Dana tersebut bersumber dari APBN dan akan digunakan untuk berbagai kebutuhan operasional lintas kementerian, mulai dari Kementerian Sosial hingga Kementerian Pekerjaan Umum.
Pernyataan ini disampaikan Sri Mulyani saat meninjau Sekolah Rakyat Menengah Atas 10 Jakarta bersama Menteri Sosial Saifullah Yusuf atau Gus Ipul, Sabtu, 9 Agustus 2025.
“Tahun ini sekitar Rp7 triliun untuk Kemensos maupun Kemen PU tidak semuanya di beliau, guru ada di Kemendikdasmen, ini kolaborasi semua,” ujarnya di Pusdiklatbagprof Kemensos, Margaguna, Jakarta Selatan.
Menkeu menambahkan, pada 2026 anggaran akan meningkat seiring beroperasinya 200 sekolah secara penuh.
“Tahun depan meningkat karena operating-nya 1 tahun untuk 200 sekolah yang akan berjalan,” imbuhnya.
Menurutnya, porsi anggaran berbeda di tiap kementerian. “Kalau anggaran keseluruhan, tidak semuanya di Kemensos.

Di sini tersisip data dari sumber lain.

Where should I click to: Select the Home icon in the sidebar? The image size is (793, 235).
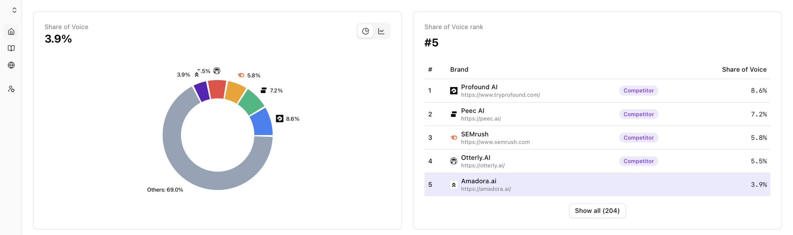(11, 32)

Makanya kalau Pak Mensos bilang anggarannya sekian, anggaran di PU berbeda,” jelasnya.
Fokus penggunaan dana tahun ini adalah biaya operasional, mulai dari asrama, listrik, internet, seragam, hingga penyediaan laptop bagi siswa.
Tenaga pengajar, kepala sekolah, pendamping, dan pemimpin asrama juga masuk dalam komponen pembiayaan.
Sri Mulyani menyebut, pada 2025 operasional 157 sekolah ditargetkan siap pada Agustus atau awal September. Tahun depan jumlah tersebut bertambah menjadi 200 sekolah.
Ia menegaskan bahwa program Sekolah Rakyat merupakan gagasan Presiden Prabowo Subianto untuk memutus mata rantai kemiskinan antargenerasi.